Records from a data source

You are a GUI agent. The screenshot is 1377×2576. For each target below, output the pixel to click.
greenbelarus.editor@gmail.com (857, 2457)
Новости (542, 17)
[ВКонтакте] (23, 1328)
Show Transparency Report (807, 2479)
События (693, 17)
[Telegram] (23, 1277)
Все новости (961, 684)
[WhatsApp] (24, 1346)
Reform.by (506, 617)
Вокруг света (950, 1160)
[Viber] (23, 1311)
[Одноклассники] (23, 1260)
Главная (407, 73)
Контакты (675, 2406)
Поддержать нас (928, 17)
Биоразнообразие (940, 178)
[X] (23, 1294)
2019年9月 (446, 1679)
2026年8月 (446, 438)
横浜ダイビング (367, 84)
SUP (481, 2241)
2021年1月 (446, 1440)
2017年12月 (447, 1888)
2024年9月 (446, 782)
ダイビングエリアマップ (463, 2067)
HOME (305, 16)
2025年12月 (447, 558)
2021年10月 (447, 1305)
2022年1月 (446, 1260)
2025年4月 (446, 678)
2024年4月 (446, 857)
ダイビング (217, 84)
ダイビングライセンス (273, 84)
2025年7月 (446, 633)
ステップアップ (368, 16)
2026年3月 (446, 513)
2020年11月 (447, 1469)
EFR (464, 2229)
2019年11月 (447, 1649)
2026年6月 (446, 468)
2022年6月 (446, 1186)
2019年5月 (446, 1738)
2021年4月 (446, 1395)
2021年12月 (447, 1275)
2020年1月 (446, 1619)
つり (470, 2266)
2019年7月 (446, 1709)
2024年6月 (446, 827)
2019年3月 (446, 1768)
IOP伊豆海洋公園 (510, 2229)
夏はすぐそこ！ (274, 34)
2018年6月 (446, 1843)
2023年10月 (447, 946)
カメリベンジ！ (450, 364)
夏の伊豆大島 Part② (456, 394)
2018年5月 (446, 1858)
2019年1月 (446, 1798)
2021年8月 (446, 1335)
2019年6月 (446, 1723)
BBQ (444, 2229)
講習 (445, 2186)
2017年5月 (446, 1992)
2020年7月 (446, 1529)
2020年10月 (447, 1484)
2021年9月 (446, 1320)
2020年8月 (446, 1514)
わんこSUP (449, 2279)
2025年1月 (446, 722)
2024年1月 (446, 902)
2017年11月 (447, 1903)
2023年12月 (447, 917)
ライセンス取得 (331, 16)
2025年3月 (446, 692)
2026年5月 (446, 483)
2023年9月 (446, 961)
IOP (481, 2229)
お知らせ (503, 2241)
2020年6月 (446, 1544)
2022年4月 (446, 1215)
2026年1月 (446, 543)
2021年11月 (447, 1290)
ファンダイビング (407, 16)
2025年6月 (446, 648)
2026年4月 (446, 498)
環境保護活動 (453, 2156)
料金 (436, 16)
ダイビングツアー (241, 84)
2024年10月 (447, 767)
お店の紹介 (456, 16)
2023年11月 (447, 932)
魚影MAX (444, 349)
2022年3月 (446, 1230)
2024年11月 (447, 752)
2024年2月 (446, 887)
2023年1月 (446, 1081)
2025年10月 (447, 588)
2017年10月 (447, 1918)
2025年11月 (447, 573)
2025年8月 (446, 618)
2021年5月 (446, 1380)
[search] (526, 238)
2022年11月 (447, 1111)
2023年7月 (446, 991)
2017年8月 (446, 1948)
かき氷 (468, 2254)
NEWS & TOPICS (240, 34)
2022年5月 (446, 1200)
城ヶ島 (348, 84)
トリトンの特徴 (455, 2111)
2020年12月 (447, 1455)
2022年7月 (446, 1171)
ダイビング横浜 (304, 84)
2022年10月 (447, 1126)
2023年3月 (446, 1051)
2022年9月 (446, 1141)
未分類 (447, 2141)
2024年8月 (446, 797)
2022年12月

- **WORK ITEM**: Set out, exactly as written, the lines from the line with "2017年10月 (447, 1918)" to the last line of the records, inclusive, and only those lines.

- **WRITTEN REPLY**:
2017年10月 (447, 1918)
2025年11月 (447, 573)
2025年8月 (446, 618)
2021年5月 (446, 1380)
[search] (526, 238)
2022年11月 (447, 1111)
2023年7月 (446, 991)
2017年8月 (446, 1948)
かき氷 (468, 2254)
NEWS & TOPICS (240, 34)
2022年5月 (446, 1200)
城ヶ島 (348, 84)
トリトンの特徴 (455, 2111)
2020年12月 (447, 1455)
2022年7月 (446, 1171)
ダイビング横浜 (304, 84)
2022年10月 (447, 1126)
2023年3月 (446, 1051)
2022年9月 (446, 1141)
未分類 (447, 2141)
2024年8月 (446, 797)
2022年12月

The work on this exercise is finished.